Pourtant, on est (femmes cis) très nombreuses à pouvoir tirer profit de la notion de « féminin sacré ». Le travail est positif pour beaucoup, rien qu’à mon niveau ça m’a apaisée et réconciliée avec certaines parties de moi, et y’avait du boulot. J’ai pas non plus envie qu’on gomme les femmes sur un truc qui les concerne en premier lieu…

Du coup, je ne sais pas.
Nan, vraiment.
A la limite on dirait « féminisme sacré » plus de monde s’y retrouverait mais ça n’aurait plus du tout le même sens. On peut dire « Pratiques sacrées sauf pour les mecs cis » mais c’est long et l’acronyme est nul (PSSPLMC)

Eventuellement, ce que je peux proposer c’est de garder le terme tout en se montrant inclusives avec les femmes trans et les personnes non-binaires dans la pratique. Le féminin est dissociable de l’anatomie en tant que genre, donc ça passerait ?
Le souci c’est que la plupart des textes sont cissexistes et totalement essentialistes. Je veux bien faire semblant de croire qu’on peut être inclusives mais si on ne parle que d’utérus dans la littérature sur le sujet on va pas aller loin…

Cela dit c’est pas mon boulot, je suis ni en session brainstorm ni en réunion et c’est tout sauf mon travail, on va laisser les pros faire…non ? Il est 6h30 du matin, j’ai pas meilleure idée que « blob sacré ». Oui, pour moi le genre est un blob arc-en-ciel. Va pour « rainbow blob sacré »


🐁🐁🐁

On cause, on cause, je suis pas plus avancée, moi.

Parce que le sujet est casse-gueule. Au niveau théorique, déjà, avec cette exclusion des minorités de genre qui auraient aussi sans doute envie d’aller courir nues dans les champs.

Puis au niveau des mouvements sectaires qui viennent toujours se greffer sur ces notions-là. Portée à son paroxysme, la notion de féminin sacré peut devenir totalement WTF, comme chaque concept qu’on pousse à l’absurde.

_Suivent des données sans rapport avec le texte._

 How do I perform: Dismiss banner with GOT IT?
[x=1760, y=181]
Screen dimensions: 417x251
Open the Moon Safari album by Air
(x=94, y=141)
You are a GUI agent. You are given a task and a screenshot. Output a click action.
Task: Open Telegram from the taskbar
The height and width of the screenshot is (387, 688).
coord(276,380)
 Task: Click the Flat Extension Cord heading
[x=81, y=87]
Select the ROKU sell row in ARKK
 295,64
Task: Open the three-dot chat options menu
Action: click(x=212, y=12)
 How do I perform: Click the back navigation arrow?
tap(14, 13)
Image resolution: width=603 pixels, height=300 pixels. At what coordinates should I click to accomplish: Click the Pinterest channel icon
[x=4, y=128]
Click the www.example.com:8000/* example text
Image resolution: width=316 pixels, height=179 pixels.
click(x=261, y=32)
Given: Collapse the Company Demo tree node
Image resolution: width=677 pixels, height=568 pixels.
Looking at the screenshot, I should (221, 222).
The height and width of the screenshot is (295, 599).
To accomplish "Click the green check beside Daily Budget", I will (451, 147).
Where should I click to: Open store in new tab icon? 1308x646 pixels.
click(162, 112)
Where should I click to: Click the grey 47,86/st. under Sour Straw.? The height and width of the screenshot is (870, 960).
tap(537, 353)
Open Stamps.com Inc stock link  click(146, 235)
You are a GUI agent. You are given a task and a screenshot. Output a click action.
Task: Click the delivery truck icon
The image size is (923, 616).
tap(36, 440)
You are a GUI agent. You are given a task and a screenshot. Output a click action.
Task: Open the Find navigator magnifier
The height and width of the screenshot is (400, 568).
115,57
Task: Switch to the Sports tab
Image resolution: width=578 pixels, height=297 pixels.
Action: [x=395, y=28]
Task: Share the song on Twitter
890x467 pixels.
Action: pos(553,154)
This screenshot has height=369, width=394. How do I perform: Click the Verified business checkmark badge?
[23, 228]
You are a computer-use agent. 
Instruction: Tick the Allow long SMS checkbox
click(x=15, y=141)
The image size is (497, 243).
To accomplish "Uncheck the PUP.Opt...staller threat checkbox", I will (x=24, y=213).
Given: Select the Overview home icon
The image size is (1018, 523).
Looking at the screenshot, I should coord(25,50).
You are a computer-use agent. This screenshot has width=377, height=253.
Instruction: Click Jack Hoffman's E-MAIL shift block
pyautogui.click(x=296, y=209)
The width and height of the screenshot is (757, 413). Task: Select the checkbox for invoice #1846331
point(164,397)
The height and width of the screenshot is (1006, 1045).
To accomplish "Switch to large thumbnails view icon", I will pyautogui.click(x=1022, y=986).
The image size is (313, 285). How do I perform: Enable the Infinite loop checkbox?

Surtout, l’essentialisme. C’est un tel terreau à emmerdes, l’essentialisme… 🥶

L’essentialisme c’est quand même un tout petit peu ce qui nous condamne dès la naissance à une vie de moindre importance. C’est ce qui nous ramène invariablement à la cuisine et aux enfants, à la Terre-Mère et à tous ces faux compliments qu’on nous fait pour mieux nous amadouer pour mieux nous asservir. On me la fait pas, à moi 🤓

Et je n’ai pas parlé des TERF qui utilisent toutes ces belles théories pour hurler leur haine à celles qu’elles ne considèrent pas comme femmes. Mais j’y ai pensé, oui, j’y ai pensé. Pour elles, le féminin sacré est une arme d’exclusion.
J’ai juste pas envie de parler TERF ce matin, le sujet était déjà assez costaud sans en rajouter, puis on sait de toutes façons ce que ça va donner (DE L’INDIGNATION EN CAPSLOCK).

Mon Enfant Sacré hurle parce que le Chat Sacré ne veut pas se laisser caresser, je pense que je vais devoir int…la porte du congélateur vient de s’ouvrir…bon…je vais faire comme si je n’avais rien entendu le temps de la conclusion.

Donc voilà, conclusion, je vais aller voir ce qui se passe à la cuisine, c’était un peu inquiétant, mais tkt que dans la journée je vais grave me reconnecter à mon féminin sacré en fumant de l’origan sur mon balcon, wesh.